For every line in the entries that contains "message", show the whole line.

▶ [Extracted material]:
————————
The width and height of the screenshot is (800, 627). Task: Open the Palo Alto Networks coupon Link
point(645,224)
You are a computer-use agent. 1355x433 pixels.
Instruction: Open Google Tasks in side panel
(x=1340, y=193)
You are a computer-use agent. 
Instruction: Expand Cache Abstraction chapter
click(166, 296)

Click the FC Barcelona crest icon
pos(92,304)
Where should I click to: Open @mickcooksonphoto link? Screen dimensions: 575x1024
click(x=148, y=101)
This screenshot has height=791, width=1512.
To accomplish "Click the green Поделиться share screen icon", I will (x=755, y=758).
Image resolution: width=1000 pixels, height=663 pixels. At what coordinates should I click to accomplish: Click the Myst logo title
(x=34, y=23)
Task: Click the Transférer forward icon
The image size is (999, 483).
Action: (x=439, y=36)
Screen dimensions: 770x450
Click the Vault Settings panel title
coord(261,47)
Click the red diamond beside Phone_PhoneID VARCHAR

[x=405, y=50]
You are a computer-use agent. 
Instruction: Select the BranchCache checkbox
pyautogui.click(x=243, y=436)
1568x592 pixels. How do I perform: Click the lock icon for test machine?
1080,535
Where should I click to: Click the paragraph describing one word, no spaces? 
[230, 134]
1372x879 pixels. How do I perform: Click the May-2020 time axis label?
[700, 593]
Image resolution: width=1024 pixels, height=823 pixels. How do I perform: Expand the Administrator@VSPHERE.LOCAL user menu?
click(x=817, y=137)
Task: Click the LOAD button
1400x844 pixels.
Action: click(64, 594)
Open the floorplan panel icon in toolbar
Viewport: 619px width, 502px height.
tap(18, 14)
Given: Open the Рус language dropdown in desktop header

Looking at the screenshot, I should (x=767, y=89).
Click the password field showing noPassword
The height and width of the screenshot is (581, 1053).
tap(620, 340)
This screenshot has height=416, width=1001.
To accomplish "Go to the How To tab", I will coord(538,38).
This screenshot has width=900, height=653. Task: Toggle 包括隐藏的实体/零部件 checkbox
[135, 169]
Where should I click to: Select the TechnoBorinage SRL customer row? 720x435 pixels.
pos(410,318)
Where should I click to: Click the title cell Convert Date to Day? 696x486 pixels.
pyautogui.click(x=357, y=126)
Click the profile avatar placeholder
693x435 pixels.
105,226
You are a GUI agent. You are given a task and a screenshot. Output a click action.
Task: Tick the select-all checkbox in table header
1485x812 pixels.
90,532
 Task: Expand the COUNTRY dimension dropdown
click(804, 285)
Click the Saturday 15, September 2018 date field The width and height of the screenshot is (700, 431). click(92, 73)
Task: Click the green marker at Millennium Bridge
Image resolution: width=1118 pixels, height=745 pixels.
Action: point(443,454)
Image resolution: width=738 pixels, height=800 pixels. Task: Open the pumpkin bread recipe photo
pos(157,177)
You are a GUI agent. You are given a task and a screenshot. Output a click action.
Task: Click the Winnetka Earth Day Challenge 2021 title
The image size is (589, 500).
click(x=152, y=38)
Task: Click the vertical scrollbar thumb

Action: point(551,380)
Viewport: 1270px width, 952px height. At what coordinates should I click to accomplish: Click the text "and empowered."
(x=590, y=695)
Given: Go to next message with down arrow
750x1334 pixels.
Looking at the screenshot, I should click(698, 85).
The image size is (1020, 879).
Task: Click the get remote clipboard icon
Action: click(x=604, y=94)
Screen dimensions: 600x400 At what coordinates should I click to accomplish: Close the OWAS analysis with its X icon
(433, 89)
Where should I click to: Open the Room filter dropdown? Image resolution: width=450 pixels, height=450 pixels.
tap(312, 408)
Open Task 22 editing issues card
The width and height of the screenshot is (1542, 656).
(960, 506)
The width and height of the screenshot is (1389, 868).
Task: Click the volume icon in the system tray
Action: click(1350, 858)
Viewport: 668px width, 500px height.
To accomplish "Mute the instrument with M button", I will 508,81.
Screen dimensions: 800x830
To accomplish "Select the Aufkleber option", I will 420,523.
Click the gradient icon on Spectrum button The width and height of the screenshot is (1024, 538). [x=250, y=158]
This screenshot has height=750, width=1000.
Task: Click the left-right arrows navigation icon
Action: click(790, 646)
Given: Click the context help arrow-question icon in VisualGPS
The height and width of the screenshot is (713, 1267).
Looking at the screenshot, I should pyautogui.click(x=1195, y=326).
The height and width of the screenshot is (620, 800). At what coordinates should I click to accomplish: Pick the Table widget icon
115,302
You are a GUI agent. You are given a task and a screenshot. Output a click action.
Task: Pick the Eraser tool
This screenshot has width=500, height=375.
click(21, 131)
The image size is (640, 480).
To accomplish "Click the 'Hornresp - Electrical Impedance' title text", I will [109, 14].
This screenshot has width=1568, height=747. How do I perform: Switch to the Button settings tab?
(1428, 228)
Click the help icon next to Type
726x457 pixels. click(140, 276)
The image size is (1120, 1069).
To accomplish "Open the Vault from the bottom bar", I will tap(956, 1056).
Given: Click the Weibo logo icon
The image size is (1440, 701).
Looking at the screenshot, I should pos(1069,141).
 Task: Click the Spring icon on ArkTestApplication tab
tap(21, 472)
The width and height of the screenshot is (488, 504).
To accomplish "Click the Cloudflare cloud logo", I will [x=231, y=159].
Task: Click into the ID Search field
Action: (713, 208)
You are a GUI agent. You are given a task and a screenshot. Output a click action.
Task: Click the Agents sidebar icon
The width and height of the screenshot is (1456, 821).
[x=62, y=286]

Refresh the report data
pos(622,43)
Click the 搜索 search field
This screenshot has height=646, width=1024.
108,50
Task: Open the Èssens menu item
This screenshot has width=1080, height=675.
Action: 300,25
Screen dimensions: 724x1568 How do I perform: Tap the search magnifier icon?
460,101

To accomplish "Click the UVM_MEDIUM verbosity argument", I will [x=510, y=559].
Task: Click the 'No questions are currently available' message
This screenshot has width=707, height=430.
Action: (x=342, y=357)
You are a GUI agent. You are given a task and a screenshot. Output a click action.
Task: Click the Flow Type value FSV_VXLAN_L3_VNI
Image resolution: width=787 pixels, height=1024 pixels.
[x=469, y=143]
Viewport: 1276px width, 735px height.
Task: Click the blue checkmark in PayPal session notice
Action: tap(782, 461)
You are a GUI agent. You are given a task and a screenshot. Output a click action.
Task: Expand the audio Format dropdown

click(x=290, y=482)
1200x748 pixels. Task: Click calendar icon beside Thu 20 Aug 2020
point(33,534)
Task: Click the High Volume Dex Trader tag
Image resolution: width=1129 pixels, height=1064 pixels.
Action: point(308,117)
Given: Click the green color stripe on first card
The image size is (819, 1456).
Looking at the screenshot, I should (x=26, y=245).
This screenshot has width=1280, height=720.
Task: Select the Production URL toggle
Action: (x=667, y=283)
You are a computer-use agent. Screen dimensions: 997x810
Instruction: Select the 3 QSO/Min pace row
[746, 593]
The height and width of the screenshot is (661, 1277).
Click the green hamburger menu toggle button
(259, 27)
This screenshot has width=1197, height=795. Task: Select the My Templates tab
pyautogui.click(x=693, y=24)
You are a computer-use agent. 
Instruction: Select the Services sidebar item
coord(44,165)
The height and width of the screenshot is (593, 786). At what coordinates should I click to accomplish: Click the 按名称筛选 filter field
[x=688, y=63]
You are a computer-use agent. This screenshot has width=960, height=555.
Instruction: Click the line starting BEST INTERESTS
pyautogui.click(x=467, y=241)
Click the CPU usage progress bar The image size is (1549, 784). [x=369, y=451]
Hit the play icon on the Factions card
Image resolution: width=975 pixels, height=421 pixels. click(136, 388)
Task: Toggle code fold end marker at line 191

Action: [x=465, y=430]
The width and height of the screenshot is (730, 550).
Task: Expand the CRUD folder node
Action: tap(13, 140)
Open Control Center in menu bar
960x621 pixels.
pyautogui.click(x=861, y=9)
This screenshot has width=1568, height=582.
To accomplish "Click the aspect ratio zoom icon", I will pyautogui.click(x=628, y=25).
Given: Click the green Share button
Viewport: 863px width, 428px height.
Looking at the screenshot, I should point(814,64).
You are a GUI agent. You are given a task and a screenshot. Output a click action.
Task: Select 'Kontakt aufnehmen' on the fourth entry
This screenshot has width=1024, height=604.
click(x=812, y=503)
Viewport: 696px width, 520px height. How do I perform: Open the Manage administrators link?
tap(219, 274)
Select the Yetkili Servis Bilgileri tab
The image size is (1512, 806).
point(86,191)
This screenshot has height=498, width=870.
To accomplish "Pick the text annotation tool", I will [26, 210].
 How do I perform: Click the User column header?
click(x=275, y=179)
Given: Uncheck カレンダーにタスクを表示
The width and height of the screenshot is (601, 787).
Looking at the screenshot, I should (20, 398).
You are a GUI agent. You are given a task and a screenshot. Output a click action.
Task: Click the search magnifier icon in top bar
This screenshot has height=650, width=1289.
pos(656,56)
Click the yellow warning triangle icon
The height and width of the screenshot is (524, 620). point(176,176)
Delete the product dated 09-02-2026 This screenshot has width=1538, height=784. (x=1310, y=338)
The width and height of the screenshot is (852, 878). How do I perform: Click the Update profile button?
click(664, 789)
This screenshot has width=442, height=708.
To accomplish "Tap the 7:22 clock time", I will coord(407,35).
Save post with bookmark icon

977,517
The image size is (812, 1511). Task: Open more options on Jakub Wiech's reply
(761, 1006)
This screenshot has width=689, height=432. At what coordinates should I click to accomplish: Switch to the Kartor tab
————————
▶ [Answer to the problem]:
Given: Go to next message with down arrow
Task: Click the 'No questions are currently available' message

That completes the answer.